Hint. If I have a group of J objects, and I want to see how many ways I can count K of them, I can either do this by taking $J \choose K$ or by counting how many ways I can choose 1, or 2, or 3, or 4, ..., or K of them.

This hint received upvotes, which I consider empirical proof that it is not simply nonsense. My problem is that the hint makes no sense to me. I find this particularly distressing because its author claims that the solution it was a hint for is the same solution I gave in my answer -- but still I can't figure out what the hint even means.

What confuses me is the phrasing "how many ways I can count K of them". This conveys no meaning to me -- what does it mean to "count K of them"? What does a way to count K of them constitute, such that we can speak of how many such ways there are?

I'm fairly certain that "count _ of _" is not a standard mathematical concept with a technical meaning, so I'm assuming that it is an everyday English phrasing whose ordinary meaning I'm simply unfamiliar with. I'm asking because I suspect it may hint at a combinatorial shortcut that I don't know, which I'd like to add to my toolbox.

Yes, I did ask directly as in a comment to the answerer, but apparently I was unable to convince the answerer that I was asking for mere linguistic clarification rather than demanding additional technical details in the hint, and the discussion got a bit heated, and perhaps some fresh eyes will be better able to find a way to express whichever obvious thing I'm missing in a way that will penetrate my skull.

I think I have eliminated the possibility that the hint merely says that $\binom JK$ is one way to count K of them and there's another way involving "1, or 2, or 3, or 4, ... or K" plus possibly other different but irrelevant ways. I have also eliminated a theory that "count K of them" was a typo for "choose K of them". Beyond that I'm drawing blanks.

Answer 1

The hint in question makes no sense as written. If one knows the combinatorial argument suggested here by Ross and André, which is essentially the one offered by Henning for the other question, one might suspect that the author of the hint had something like it in mind, but I don’t see how one could be sure. It doesn’t even make sense if select or choose is substituted for count, since one cannot select $K$ objects by selecting at most $K$ of them

Answer 2

The idea of the hint was that if you want to select $n$ objects out of $x+n+1$, you could have selected $k$ out of the first $x+k,$ then skip the next, then take all the rest. To get the total you have to sum over the allowable $k$'s. I think select (or choose) is a better verb in this case. To me, count would be to count the number of ways to select a set of objects subject to the given condition.

Answer 3

Something connected with the hint can be made to work.

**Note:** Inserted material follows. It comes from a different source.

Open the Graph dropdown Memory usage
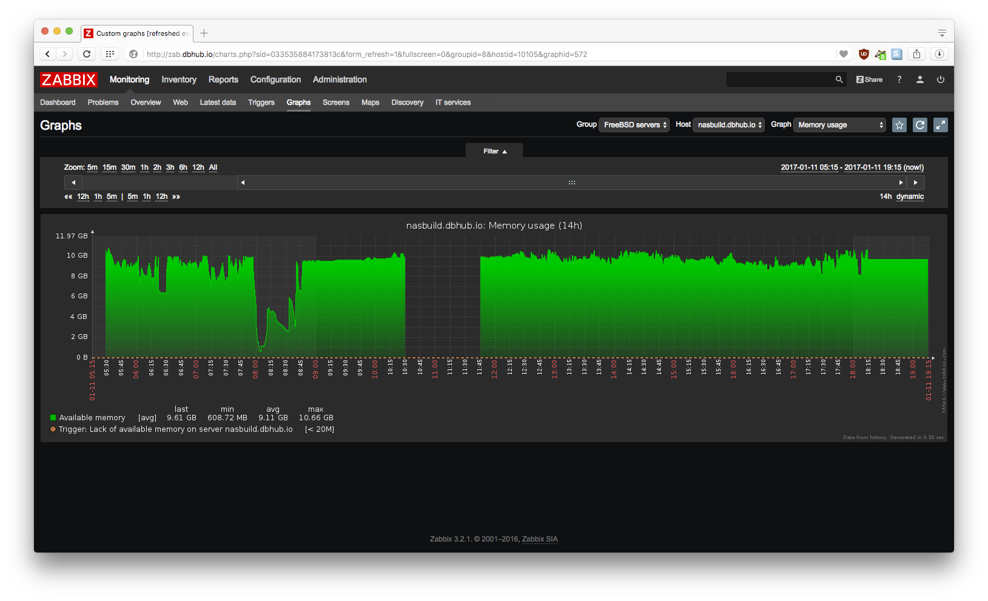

We have the $x$ negative numbers $-x$ to $-1$, together with the $n+1$ numbers $0$ to $n$. We want to choose $n$ numbers from these $x+n+1$ numbers. There are $\binom{x+n+1}{n}$ such choices.

Another way to do the choosing is to first pick a $k$ from $0$ to $n$. Let $\mathbb{C}_k$ be the collection of all sets $S$ of $n$ of our numbers such that:

(i) $S$ contains all numbers from $k+1$ to $n$;

(ii) $S$ does not contain the number $k$.

Then the collection of all choices of $n$ numbers is the disjoint union of the $\mathbb{C}_k$.

If $S\in \mathbb{C}_k$, then $S$ consists of the $n-k$ numbers from $k+1$ to $n$, together with any $k$ numbers chosen from the $x+k$ numbers $-x$ to $k-1$. Thus $\mathbb{C}_k$ has $\binom{x+k}{k}$ elements. Add up, $k=0$ to $n$.